Twelve kinds of Thai smiles, a flood that closed the university and a motorcycle accident are just a few of the things New Mexico State University's director of bands Christopher Hughes experienced during his four years in Thailand.
Hughes will share his adventures in the semester's last installment of the College of Arts and Sciences' Global Connections lecture series at 6 p.m. Wednesday, Nov. 13, in Gerald Thomas Hall Auditorium, Room 194.
Hughes, who is also an associate professor of music, spent exactly 1,500 days living in Bangkok, Thailand while he taught at Mahidol University from 2008 to 2012.
"I'd never really spent time abroad," he said. "There are fundamental differences in how they look at life over there. I learned that we really are fortunate to be Americans, even with all the problems we face. There are things in society other people haven't gotten to yet."
During his stay, Hughes learned about King Bhumibol Adulyadej's philosophy of sufficiency economy, which emphasizes moderation and traditional Thai values of self-reliance and perseverance.
"They're thankful for what they have. They worry less about what they want, and more about what they need," Hughes said. "It certainly made me question some things. I no longer take for granted things I used to."
Other topics he will discuss include the three levels of respect shown while greeting others, nine kings and the special impact of numbers four, five and nine; journeys of outreach to other countries and the deaths and injuries caused during a political crisis.

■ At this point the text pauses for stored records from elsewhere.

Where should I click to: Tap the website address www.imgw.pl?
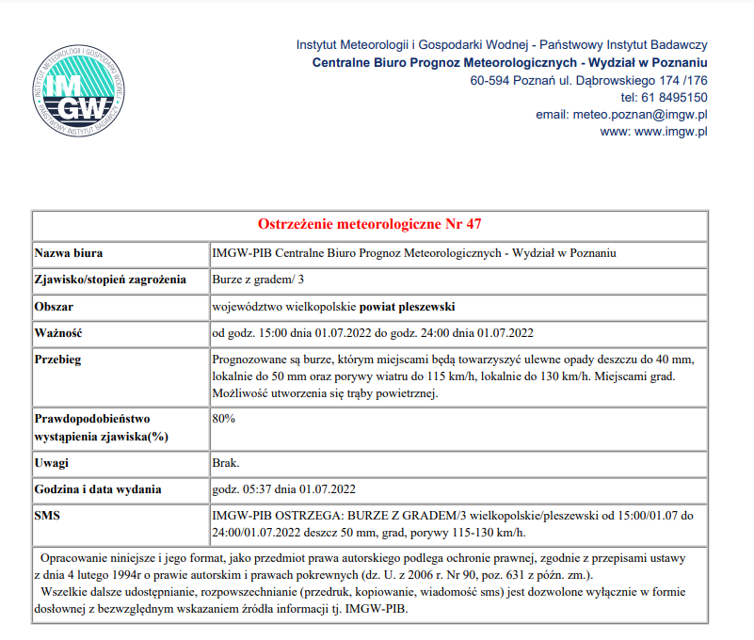click(671, 132)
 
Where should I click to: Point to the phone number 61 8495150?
click(675, 97)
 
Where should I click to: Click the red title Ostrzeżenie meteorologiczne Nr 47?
click(370, 224)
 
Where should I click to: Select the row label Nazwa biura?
click(69, 253)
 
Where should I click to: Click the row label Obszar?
click(55, 307)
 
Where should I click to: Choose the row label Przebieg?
click(58, 360)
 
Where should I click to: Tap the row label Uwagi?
click(52, 463)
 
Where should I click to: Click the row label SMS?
click(49, 516)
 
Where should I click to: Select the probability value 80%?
click(224, 418)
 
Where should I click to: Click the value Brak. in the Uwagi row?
click(227, 463)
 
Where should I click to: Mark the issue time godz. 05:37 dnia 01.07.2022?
click(283, 489)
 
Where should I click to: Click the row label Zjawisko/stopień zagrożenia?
click(110, 280)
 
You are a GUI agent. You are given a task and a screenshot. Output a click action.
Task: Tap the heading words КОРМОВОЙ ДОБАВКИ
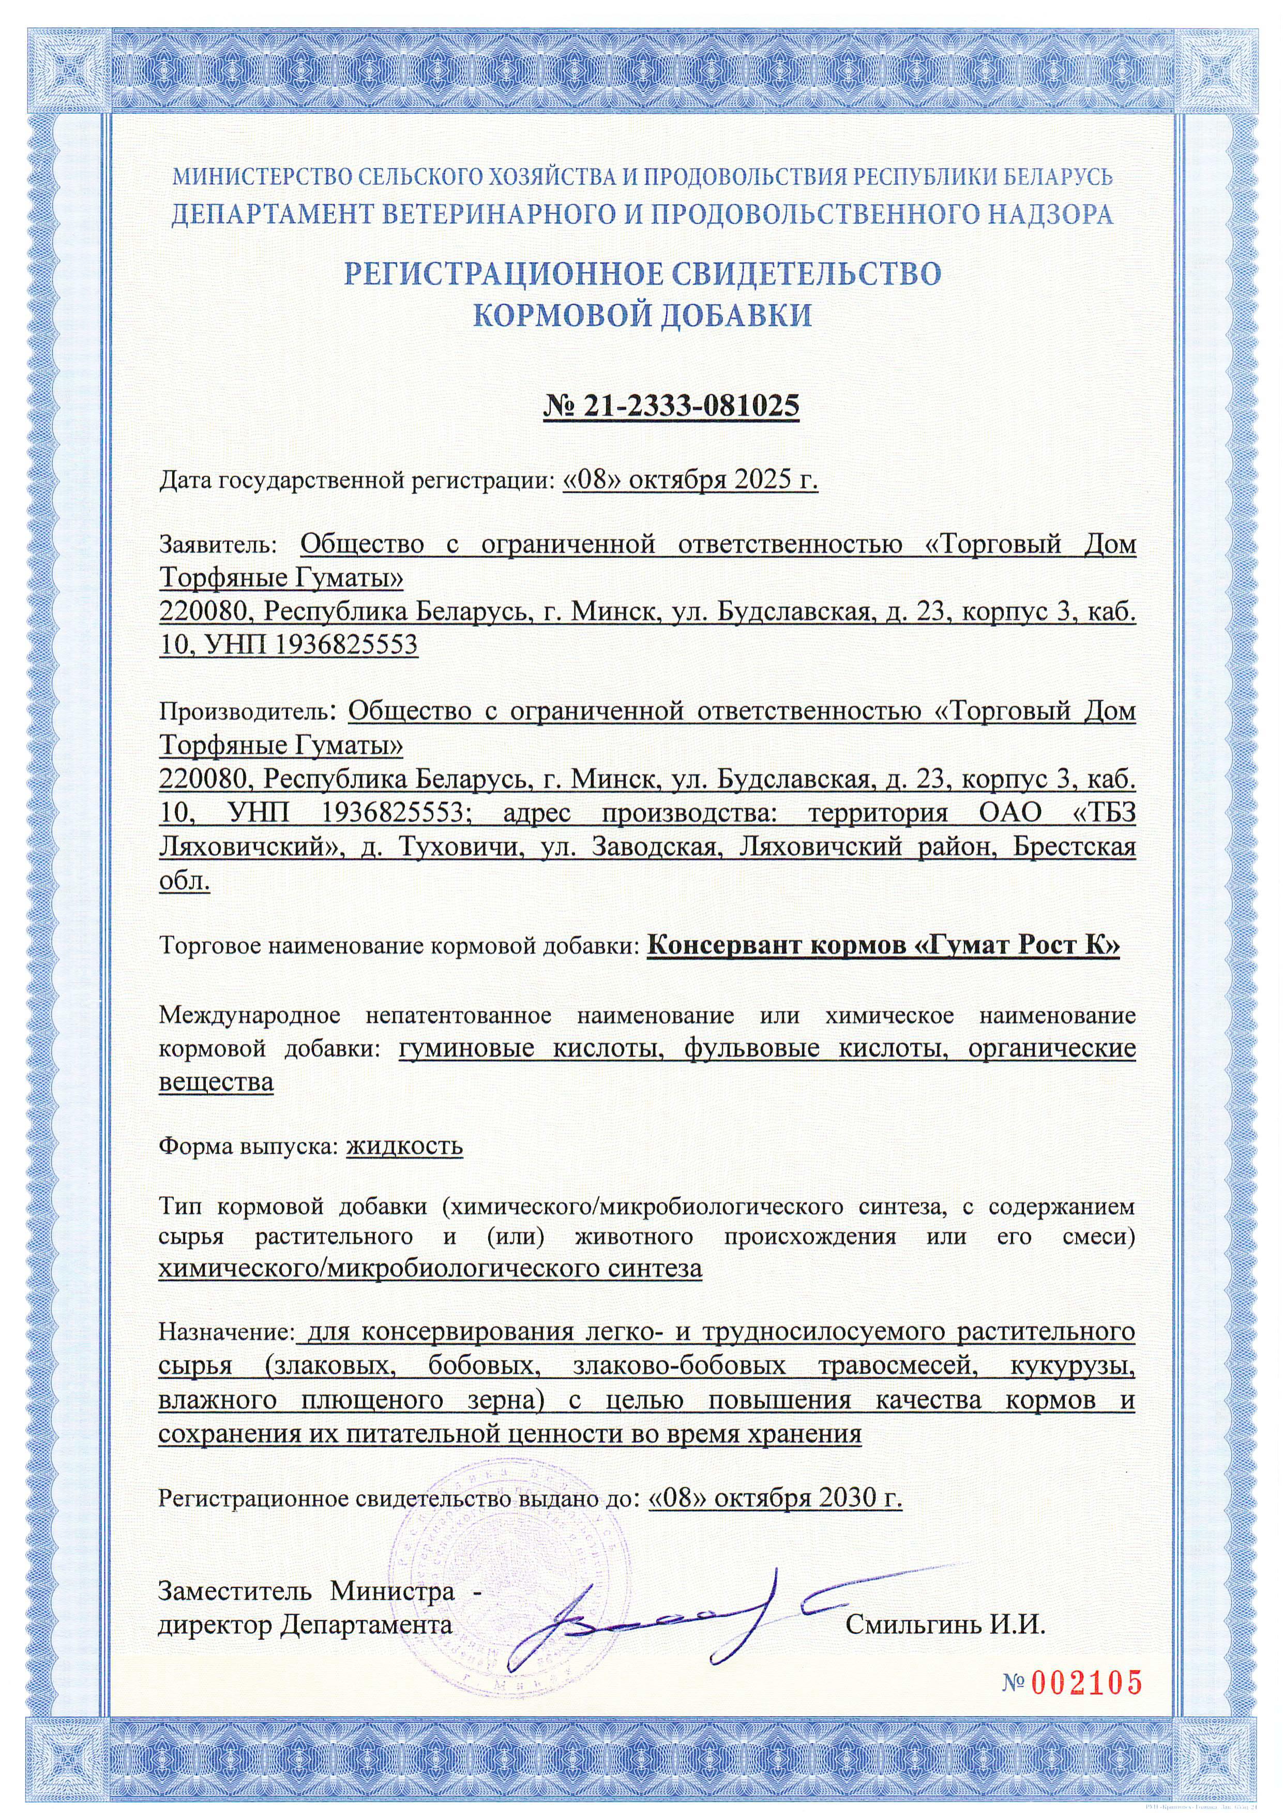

The Global Connections series features faculty members' exotic trips around the world. The purpose is to provide an opportunity for members of the campus and surrounding community to listen and ask questions of NMSU professors about the kind of global first-hand experiences they might never otherwise encounter.
Those who attend the lecture will have an opportunity to dine at 100 West Cafe prior to the talk. 100 West Cafe is a hands-on laboratory for students in NMSU's Hotel, Restaurant and Tourism Management program, offering buffet-style dining every Wednesday for $8.